Quote exactly the lines spanning from the top of the data below to the line that contains "This screenshot has width=1568, height=387.", including both.

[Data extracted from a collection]

# # # # #

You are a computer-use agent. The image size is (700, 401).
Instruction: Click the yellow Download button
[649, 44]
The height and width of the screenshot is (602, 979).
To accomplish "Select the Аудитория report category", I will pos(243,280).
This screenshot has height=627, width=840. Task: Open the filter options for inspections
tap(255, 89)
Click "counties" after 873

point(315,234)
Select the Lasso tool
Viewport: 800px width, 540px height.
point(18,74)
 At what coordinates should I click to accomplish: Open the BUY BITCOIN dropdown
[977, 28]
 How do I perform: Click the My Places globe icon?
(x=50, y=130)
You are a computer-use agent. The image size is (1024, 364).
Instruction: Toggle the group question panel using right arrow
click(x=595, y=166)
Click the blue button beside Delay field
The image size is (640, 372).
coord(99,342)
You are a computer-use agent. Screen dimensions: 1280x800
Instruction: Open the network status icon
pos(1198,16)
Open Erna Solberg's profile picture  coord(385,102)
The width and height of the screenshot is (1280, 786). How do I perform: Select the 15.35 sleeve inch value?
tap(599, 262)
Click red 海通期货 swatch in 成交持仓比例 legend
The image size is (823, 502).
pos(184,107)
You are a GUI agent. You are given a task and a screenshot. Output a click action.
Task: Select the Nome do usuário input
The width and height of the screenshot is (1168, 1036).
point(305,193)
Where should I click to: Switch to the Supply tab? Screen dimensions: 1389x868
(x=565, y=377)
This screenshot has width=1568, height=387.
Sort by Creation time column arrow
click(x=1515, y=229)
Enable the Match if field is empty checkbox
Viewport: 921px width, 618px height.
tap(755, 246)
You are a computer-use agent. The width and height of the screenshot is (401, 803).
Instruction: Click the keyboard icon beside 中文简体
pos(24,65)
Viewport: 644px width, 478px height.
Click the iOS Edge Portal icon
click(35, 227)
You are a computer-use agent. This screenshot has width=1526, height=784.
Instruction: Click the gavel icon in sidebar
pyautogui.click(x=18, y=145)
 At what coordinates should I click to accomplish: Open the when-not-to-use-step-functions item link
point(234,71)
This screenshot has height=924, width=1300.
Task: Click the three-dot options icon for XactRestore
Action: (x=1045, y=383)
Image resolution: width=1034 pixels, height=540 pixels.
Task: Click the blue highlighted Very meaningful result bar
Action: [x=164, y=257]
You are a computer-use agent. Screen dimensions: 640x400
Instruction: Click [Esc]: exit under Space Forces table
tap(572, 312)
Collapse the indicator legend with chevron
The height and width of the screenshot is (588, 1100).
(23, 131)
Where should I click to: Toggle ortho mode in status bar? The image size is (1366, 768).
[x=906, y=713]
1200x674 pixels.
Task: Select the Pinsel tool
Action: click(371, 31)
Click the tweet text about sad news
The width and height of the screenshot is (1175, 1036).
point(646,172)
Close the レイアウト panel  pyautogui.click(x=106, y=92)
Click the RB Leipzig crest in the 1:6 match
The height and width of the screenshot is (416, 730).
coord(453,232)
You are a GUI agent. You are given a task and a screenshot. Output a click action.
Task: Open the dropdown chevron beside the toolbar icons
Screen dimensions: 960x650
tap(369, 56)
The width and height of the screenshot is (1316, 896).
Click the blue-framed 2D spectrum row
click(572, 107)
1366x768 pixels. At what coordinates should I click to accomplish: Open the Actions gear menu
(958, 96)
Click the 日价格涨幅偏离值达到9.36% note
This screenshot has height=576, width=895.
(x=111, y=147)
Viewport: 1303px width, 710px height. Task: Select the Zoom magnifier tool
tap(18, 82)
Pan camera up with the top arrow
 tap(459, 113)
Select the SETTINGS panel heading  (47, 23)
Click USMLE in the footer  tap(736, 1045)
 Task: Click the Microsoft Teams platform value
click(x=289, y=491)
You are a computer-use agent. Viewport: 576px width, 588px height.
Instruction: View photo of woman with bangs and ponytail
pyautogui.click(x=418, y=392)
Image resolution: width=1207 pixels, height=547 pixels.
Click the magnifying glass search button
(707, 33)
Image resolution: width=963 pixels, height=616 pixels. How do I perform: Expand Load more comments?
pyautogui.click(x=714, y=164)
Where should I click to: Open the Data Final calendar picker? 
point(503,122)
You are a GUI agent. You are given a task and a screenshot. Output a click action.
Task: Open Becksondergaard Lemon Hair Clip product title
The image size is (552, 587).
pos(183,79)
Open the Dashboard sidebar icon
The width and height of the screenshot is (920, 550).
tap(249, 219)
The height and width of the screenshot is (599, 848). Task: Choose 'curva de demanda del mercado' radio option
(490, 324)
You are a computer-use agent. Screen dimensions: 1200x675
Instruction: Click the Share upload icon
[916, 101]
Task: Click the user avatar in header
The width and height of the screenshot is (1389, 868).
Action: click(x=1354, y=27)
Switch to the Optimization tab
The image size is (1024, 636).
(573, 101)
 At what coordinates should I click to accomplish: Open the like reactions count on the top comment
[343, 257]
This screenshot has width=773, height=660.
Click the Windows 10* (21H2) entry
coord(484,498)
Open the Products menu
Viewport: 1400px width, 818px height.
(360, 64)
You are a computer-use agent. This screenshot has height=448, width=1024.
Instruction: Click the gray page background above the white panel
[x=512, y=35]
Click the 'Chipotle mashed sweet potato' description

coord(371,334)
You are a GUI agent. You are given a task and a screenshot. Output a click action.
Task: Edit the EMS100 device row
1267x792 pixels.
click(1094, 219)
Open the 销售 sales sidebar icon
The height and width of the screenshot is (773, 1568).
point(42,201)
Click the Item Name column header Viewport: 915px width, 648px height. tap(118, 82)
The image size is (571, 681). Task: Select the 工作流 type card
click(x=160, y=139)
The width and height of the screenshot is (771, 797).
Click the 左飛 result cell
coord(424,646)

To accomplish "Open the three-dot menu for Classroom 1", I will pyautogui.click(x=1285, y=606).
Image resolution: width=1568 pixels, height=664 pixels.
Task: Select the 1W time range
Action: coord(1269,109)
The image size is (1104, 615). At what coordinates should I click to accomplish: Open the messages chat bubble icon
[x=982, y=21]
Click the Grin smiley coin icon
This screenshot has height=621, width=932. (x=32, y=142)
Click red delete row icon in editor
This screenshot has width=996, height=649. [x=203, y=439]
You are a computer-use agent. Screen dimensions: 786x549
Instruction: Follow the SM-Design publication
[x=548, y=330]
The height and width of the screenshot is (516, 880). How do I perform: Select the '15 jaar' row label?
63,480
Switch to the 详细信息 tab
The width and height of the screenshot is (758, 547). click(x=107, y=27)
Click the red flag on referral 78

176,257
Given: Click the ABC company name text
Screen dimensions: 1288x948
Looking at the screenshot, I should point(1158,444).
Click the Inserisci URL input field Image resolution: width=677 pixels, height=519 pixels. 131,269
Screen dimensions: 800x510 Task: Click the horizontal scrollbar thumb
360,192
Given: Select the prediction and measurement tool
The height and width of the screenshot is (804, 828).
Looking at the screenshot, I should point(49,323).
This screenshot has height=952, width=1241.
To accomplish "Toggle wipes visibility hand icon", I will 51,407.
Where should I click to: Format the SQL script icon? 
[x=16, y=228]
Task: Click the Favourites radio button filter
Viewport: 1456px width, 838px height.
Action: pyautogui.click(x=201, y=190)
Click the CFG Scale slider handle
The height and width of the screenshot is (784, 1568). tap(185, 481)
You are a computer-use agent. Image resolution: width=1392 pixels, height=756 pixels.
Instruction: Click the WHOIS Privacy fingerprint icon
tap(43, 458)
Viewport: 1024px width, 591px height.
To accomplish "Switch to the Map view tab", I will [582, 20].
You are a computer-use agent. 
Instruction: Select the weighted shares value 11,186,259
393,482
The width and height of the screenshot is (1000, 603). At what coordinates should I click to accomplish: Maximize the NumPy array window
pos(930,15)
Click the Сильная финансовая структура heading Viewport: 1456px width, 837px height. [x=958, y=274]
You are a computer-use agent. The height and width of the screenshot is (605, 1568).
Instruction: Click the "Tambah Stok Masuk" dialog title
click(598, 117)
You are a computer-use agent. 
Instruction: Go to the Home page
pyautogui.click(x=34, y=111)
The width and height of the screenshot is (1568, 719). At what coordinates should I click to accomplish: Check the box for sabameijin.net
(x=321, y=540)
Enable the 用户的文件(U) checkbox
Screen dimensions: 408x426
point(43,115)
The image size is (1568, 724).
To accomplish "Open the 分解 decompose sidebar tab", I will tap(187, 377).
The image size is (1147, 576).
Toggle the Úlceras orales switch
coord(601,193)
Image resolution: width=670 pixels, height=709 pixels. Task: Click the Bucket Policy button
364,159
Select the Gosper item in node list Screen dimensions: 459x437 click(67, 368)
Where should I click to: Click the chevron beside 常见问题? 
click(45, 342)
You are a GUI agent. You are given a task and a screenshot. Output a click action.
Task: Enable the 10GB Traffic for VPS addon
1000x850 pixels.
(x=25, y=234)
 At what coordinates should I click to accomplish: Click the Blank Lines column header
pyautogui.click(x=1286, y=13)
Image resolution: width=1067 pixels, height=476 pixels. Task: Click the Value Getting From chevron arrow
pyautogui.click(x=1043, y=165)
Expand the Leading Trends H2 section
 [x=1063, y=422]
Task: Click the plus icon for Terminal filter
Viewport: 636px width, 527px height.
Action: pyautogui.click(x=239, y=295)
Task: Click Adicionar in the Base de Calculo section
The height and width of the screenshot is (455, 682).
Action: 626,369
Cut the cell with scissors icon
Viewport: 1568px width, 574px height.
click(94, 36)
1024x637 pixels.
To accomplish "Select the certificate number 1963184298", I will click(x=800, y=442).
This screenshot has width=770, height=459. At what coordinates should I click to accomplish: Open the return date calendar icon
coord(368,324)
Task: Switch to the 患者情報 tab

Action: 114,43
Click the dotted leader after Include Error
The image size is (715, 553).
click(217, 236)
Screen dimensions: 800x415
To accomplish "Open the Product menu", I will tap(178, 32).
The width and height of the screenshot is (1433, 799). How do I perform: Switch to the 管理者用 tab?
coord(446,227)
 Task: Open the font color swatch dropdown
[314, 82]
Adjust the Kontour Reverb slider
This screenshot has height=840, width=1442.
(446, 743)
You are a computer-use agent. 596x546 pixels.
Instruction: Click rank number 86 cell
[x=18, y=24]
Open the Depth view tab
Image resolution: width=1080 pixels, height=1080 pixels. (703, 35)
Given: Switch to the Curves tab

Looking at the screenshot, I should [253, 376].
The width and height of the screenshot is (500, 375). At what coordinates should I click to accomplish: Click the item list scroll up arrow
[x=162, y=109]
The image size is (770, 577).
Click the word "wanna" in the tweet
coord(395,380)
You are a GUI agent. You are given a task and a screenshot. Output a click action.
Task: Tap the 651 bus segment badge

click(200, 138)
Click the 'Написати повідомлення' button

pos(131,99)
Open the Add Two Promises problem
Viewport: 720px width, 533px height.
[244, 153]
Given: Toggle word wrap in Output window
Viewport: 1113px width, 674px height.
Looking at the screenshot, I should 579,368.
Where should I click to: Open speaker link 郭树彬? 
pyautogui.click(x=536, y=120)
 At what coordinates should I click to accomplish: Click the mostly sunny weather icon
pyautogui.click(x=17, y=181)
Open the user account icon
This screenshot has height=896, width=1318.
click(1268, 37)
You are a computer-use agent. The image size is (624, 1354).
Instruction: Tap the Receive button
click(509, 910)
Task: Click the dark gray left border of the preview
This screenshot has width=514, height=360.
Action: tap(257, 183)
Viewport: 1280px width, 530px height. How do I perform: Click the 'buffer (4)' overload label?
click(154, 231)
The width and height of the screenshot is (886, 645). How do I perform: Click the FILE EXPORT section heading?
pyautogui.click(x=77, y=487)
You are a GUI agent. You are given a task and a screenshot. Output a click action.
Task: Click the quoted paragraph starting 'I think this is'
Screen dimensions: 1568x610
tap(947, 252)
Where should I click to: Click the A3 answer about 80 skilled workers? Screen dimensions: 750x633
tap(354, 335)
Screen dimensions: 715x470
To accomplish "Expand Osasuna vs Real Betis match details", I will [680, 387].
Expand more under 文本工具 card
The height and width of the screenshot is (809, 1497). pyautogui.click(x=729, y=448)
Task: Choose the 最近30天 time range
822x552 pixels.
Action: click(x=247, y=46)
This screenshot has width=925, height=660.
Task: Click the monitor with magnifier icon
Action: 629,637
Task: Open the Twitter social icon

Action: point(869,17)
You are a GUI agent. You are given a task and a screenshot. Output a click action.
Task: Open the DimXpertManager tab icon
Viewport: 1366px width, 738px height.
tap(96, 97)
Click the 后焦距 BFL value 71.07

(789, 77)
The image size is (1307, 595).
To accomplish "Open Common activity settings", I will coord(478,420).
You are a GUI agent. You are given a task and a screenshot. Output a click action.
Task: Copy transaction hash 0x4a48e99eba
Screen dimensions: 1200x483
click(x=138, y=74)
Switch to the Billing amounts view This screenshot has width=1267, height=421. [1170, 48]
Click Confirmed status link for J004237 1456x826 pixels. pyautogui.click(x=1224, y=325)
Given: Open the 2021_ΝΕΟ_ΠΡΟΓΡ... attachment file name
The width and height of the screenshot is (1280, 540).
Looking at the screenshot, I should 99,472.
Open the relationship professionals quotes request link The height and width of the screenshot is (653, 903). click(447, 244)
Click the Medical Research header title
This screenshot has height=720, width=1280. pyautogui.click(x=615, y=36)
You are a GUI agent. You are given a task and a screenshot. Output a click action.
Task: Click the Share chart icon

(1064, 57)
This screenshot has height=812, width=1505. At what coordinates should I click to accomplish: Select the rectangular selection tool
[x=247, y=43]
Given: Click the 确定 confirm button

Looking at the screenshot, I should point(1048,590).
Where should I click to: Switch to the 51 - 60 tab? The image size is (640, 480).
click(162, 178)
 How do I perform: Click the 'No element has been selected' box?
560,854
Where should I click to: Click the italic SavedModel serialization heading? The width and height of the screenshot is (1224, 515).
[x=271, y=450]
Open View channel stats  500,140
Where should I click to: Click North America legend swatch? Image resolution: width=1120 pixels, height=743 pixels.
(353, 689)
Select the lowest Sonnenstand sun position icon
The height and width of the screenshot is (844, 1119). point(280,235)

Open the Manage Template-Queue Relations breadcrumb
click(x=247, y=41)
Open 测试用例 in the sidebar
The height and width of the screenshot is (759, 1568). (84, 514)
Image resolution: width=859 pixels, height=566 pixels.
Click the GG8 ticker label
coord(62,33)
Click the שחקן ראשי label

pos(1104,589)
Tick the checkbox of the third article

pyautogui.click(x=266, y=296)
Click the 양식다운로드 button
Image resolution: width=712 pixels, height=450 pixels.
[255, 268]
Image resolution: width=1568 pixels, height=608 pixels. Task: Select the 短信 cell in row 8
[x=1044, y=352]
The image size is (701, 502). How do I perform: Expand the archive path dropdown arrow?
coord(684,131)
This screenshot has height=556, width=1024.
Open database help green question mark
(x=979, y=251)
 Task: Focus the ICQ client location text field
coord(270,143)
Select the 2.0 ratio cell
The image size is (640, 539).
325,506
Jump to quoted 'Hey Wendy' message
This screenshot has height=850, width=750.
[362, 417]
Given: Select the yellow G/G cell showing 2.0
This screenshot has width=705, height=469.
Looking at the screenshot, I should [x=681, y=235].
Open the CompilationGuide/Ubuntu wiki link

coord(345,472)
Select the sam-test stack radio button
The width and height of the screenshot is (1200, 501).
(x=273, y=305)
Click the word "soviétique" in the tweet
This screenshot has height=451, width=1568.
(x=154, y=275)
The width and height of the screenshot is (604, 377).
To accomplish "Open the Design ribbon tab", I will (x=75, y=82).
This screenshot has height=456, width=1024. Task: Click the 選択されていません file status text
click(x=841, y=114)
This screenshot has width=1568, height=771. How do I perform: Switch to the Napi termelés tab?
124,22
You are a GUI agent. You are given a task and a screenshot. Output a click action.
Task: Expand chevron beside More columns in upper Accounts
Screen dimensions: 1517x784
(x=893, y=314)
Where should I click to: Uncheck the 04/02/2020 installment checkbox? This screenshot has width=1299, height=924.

# # # # #

- **Written answer**
You are a computer-use agent. The image size is (700, 401).
Instruction: Click the yellow Download button
[649, 44]
The height and width of the screenshot is (602, 979).
To accomplish "Select the Аудитория report category", I will pos(243,280).
This screenshot has height=627, width=840. Task: Open the filter options for inspections
tap(255, 89)
Click "counties" after 873

point(315,234)
Select the Lasso tool
Viewport: 800px width, 540px height.
point(18,74)
 At what coordinates should I click to accomplish: Open the BUY BITCOIN dropdown
[977, 28]
 How do I perform: Click the My Places globe icon?
(x=50, y=130)
You are a computer-use agent. The image size is (1024, 364).
Instruction: Toggle the group question panel using right arrow
click(x=595, y=166)
Click the blue button beside Delay field
The image size is (640, 372).
coord(99,342)
You are a computer-use agent. Screen dimensions: 1280x800
Instruction: Open the network status icon
pos(1198,16)
Open Erna Solberg's profile picture  coord(385,102)
The width and height of the screenshot is (1280, 786). How do I perform: Select the 15.35 sleeve inch value?
tap(599, 262)
Click red 海通期货 swatch in 成交持仓比例 legend
The image size is (823, 502).
pos(184,107)
You are a GUI agent. You are given a task and a screenshot. Output a click action.
Task: Select the Nome do usuário input
The width and height of the screenshot is (1168, 1036).
point(305,193)
Where should I click to: Switch to the Supply tab? Screen dimensions: 1389x868
(x=565, y=377)
This screenshot has width=1568, height=387.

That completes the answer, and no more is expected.